[Stored items]
• • • • •

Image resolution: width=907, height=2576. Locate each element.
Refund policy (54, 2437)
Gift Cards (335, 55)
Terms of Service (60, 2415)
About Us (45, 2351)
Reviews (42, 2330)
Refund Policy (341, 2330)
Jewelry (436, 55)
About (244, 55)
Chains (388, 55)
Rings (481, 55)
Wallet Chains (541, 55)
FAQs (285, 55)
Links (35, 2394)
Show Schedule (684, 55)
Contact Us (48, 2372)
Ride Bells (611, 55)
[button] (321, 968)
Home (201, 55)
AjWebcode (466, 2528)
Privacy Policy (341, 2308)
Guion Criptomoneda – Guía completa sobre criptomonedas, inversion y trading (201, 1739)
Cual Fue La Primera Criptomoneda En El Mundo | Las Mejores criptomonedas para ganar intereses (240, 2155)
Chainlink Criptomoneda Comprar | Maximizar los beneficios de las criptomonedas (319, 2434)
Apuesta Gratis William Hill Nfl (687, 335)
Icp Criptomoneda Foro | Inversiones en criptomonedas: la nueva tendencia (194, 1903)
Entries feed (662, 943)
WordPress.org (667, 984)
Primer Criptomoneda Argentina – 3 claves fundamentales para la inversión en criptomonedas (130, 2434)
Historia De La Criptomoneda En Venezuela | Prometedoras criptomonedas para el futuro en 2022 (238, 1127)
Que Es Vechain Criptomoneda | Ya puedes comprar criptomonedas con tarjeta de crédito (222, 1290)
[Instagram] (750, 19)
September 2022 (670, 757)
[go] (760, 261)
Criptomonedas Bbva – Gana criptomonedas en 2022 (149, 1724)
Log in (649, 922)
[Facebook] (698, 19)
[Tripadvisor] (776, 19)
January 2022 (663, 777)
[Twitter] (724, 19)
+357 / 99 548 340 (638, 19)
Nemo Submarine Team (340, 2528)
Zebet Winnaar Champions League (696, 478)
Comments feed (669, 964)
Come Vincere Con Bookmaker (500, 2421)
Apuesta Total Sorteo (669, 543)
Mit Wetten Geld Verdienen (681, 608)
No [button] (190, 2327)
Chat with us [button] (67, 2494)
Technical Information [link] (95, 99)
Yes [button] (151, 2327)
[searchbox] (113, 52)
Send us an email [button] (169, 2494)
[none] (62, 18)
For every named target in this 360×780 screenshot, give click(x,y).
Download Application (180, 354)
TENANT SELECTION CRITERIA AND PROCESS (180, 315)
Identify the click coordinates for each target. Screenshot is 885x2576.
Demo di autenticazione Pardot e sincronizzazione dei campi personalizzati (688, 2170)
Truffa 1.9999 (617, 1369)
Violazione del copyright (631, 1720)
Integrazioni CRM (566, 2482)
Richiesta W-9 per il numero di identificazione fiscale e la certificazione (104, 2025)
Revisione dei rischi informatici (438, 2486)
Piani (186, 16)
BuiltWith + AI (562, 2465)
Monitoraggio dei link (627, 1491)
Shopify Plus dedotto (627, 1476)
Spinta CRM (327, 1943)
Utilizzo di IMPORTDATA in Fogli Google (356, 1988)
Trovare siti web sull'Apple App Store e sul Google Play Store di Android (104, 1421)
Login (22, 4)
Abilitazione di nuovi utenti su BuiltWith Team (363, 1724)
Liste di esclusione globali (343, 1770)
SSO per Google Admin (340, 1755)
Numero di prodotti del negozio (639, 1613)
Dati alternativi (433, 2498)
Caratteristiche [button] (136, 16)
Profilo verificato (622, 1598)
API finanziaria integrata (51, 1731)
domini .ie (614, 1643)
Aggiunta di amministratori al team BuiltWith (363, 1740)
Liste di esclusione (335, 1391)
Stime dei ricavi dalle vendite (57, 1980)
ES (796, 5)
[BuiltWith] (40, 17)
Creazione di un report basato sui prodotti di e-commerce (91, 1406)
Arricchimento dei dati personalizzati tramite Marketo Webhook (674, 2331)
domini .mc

• • • • •

Exercise requirements: In the data above, find the line with "Monitoraggio dei link (627, 1491)" and the line with "Liste di esclusione globali (343, 1770)". Retype both, plus every line between them, exactly.

Answer to this problem:
Monitoraggio dei link (627, 1491)
Shopify Plus dedotto (627, 1476)
Spinta CRM (327, 1943)
Utilizzo di IMPORTDATA in Fogli Google (356, 1988)
Trovare siti web sull'Apple App Store e sul Google Play Store di Android (104, 1421)
Login (22, 4)
Abilitazione di nuovi utenti su BuiltWith Team (363, 1724)
Liste di esclusione globali (343, 1770)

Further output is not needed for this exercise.